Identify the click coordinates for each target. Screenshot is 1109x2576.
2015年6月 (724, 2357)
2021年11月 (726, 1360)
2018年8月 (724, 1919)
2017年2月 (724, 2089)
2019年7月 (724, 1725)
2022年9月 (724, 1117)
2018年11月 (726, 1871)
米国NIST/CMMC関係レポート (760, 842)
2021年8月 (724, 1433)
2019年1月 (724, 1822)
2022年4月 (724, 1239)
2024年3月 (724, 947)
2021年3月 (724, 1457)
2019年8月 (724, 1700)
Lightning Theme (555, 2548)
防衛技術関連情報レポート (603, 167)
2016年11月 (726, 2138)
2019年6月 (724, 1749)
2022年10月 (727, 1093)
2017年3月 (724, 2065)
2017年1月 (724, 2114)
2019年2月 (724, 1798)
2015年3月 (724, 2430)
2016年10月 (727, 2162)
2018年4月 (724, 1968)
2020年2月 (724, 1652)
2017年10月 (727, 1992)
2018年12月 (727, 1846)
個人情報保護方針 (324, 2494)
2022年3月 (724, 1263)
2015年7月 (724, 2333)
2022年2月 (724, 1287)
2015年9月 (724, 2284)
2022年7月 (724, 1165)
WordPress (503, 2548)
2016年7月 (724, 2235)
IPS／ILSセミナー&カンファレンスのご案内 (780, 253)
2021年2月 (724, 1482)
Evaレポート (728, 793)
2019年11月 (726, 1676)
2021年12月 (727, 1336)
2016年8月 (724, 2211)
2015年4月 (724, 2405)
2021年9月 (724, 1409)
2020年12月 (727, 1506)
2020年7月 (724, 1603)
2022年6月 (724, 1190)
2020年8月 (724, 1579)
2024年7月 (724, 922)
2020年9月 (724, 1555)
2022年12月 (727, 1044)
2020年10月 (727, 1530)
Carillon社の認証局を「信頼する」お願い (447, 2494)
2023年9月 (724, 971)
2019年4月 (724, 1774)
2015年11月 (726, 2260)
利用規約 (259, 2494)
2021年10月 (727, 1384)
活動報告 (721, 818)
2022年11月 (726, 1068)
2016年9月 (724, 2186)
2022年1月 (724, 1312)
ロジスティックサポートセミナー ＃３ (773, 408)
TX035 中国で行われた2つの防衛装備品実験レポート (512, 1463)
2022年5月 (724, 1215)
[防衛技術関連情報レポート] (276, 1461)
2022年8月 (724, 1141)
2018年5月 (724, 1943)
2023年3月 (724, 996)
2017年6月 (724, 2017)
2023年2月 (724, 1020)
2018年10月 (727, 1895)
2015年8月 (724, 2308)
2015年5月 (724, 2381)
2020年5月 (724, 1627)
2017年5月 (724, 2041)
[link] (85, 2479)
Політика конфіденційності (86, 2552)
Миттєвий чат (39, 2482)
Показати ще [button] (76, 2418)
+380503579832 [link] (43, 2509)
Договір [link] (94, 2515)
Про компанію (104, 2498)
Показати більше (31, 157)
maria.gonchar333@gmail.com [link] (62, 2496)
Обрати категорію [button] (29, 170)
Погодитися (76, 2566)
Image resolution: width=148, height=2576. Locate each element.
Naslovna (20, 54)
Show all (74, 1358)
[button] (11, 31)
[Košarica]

::::

* ABOUT THIS EXERCISE *
Scan the material above. Return every line containing the string "Показати".

* YOUR SOLUTION *
Показати ще [button] (76, 2418)
Показати більше (31, 157)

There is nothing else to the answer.